Decided June 26, 2025
- Full case name: Gutierrez v. Saenz
- Docket no.: 23-7809
- Citations: 606 U.S. 305 (more)

Holding
- A person sentenced to death had standing to challenge Texas DNA-testing procedures under the Due Process Clause.

Court membership
- Chief Justice John Roberts Associate Justices Clarence Thomas · Samuel Alito Sonia Sotomayor · Elena Kagan Neil Gorsuch · Brett Kavanaugh Amy Coney Barrett · Ketanji Brown Jackson

Case opinions
- Majority: Sotomayor, joined by Roberts, Kagan, Kavanaugh, Jackson; Barrett (except part II-B-2)
- Concurrence: Barrett (in part)
- Dissent: Thomas
- Dissent: Alito, joined by Thomas, Gorsuch

Laws applied
- Due Process Clause

= Gutierrez v. Saenz =

Gutierrez v. Saenz, , was a United States Supreme Court case in which the court held that a person sentenced to death had standing to challenge Texas DNA-testing procedures under the Due Process Clause.

== Background ==
In 1998, Texas charged Ruben Gutierrez with capital murder for his involvement in the murder of Escolastica Harrison. The State's theory at trial was that Gutierrez wielded one of the two screwdrivers used to stab Harrison to death in her mobile home. The jury convicted Gutierrez of capital murder. At the sentencing phase of Gutierrez's trial, the jury was required to answer whether Texas proved beyond a reasonable doubt that Gutierrez actually caused Harrison's death or, if not, that he intended to kill her or anticipated that a human life would be taken. The jury answered yes, and Gutierrez was sentenced to death.

For nearly 15 years, Gutierrez has sought DNA testing of evidence he claims would prove he was not in Harrison's home the night of the murder. Texas's Article 64 allows DNA testing where a "convicted person establishes by a preponderance of the evidence" that he "would not have been convicted if exculpatory results had been obtained through DNA testing," among other criteria. Invoking Article 64, Gutierrez twice moved in state court for DNA testing of untested crime scene evidence. The trial court denied his first request in 2010, and the Texas Court of Criminal Appeals (TCCA) affirmed. The court reasoned that even if Gutierrez's DNA was not found on the tested items, that would not establish his innocence of capital murder because he would still be a party to the robbery that resulted in Harrison's death.
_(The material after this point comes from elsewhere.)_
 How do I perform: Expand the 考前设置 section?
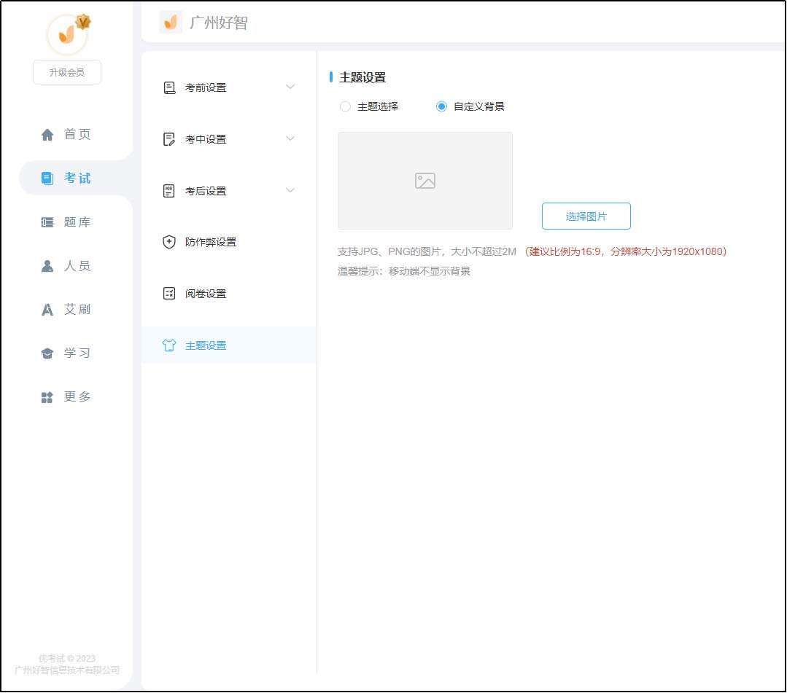pos(207,87)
The court concluded that Gutierrez could not use Article 64 to show he was wrongly sentenced to death unless he could also establish his innocence of the underlying crime. In 2019, Gutierrez again sought DNA testing, but Texas courts denied his motion. On appeal, the TCCA reiterated that DNA testing was not available to show only death penalty ineligibility.
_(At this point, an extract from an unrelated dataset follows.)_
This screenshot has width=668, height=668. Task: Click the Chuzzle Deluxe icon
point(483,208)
Gutierrez then filed suit in federal court under Section 1983 against Luis Saenz, the district attorney who has custody of the untested evidence. Gutierrez argued that Texas's DNA testing procedures violated his liberty interests in utilizing state postconviction procedures. The district court agreed and granted declaratory relief, finding it fundamentally unfair that Texas gives prisoners the right to challenge their death sentence through habeas corpus petitions but prevents them from obtaining DNA testing to support those petitions unless they can establish innocence of the underlying crime. The Fifth Circuit vacated the district court's judgment and held that Gutierrez lacked standing to bring his Section 1983 suit, finding that his claimed injury was not redressable because a declaratory judgment would be unlikely to cause the prosecutor to reverse course and allow testing.